(Saved entries)

########################################

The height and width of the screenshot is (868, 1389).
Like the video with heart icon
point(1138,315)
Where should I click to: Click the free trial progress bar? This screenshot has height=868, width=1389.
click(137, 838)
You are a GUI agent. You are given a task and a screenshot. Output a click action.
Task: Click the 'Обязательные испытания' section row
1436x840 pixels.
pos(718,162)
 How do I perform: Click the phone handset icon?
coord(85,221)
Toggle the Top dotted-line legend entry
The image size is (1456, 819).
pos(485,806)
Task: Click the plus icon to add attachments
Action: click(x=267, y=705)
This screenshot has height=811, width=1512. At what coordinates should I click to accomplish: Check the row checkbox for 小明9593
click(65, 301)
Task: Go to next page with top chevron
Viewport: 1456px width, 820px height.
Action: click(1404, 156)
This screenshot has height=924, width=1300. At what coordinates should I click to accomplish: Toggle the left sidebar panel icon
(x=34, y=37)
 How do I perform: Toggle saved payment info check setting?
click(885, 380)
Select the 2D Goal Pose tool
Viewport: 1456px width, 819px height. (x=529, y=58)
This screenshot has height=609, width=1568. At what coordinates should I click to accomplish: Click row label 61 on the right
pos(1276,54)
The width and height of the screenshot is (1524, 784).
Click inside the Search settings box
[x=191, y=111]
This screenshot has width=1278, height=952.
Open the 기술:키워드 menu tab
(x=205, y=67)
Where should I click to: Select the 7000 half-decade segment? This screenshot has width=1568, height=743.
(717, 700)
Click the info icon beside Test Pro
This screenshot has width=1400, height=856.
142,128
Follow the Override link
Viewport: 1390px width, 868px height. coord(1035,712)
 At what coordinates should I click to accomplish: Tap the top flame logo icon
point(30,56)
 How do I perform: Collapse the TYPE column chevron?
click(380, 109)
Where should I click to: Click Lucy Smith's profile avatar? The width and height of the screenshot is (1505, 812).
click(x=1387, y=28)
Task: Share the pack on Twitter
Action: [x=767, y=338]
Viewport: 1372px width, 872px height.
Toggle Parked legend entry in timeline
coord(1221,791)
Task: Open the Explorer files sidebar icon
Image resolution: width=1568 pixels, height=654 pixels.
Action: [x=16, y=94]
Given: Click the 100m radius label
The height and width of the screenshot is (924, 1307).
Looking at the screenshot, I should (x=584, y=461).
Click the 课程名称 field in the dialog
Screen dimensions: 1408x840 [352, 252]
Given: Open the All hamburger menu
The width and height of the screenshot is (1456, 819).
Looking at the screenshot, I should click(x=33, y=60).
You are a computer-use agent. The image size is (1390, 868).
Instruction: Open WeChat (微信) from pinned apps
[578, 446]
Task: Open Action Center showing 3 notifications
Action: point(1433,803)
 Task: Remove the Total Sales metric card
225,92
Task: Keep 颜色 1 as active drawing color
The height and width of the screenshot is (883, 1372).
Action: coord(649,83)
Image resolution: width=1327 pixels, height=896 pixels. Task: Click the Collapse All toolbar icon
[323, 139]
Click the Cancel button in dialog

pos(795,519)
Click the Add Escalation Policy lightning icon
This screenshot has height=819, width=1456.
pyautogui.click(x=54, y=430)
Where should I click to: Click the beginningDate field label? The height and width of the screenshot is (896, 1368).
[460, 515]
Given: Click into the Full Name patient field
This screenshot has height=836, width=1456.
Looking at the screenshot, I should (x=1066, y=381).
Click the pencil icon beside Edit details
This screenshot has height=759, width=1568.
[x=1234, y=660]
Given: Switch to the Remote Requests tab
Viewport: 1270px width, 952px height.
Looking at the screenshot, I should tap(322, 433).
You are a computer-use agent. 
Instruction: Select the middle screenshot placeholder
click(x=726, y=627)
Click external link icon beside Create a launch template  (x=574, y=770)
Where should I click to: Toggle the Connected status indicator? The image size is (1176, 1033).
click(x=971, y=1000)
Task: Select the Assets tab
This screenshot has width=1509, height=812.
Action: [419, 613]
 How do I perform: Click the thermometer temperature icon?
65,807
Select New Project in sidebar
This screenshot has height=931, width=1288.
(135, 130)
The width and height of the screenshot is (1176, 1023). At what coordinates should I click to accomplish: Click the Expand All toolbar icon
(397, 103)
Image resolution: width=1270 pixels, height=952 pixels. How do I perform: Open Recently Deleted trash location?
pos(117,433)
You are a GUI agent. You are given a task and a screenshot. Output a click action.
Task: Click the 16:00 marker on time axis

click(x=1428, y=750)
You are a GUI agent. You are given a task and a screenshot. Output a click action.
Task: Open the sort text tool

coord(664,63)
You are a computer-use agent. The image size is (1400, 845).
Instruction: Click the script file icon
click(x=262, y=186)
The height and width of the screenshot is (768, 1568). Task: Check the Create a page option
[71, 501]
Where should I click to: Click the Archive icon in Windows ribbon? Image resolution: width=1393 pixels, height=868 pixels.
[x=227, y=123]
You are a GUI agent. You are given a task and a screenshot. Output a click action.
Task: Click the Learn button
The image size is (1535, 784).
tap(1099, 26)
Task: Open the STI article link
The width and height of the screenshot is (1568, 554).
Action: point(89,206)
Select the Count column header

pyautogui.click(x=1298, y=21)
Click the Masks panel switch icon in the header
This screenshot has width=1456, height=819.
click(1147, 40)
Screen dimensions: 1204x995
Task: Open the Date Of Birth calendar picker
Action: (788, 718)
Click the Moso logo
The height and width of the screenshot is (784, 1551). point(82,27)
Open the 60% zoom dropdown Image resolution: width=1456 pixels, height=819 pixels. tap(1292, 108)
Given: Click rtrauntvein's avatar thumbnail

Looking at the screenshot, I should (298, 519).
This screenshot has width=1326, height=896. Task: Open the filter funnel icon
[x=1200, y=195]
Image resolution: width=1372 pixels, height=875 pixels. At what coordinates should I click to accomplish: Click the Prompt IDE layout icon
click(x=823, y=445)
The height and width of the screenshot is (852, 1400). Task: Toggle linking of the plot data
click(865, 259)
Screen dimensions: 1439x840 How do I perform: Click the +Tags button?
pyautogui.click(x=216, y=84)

########################################

**Brief:** Write down again, exactly as given, only the lines above that fall from the line with "Viewport: 1270px width, 952px height." to the line with "Click external link", inclusive.

**Output of the exercise:**
Viewport: 1270px width, 952px height.
Looking at the screenshot, I should tap(322, 433).
You are a computer-use agent. 
Instruction: Select the middle screenshot placeholder
click(x=726, y=627)
Click external link icon beside Create a launch template  (x=574, y=770)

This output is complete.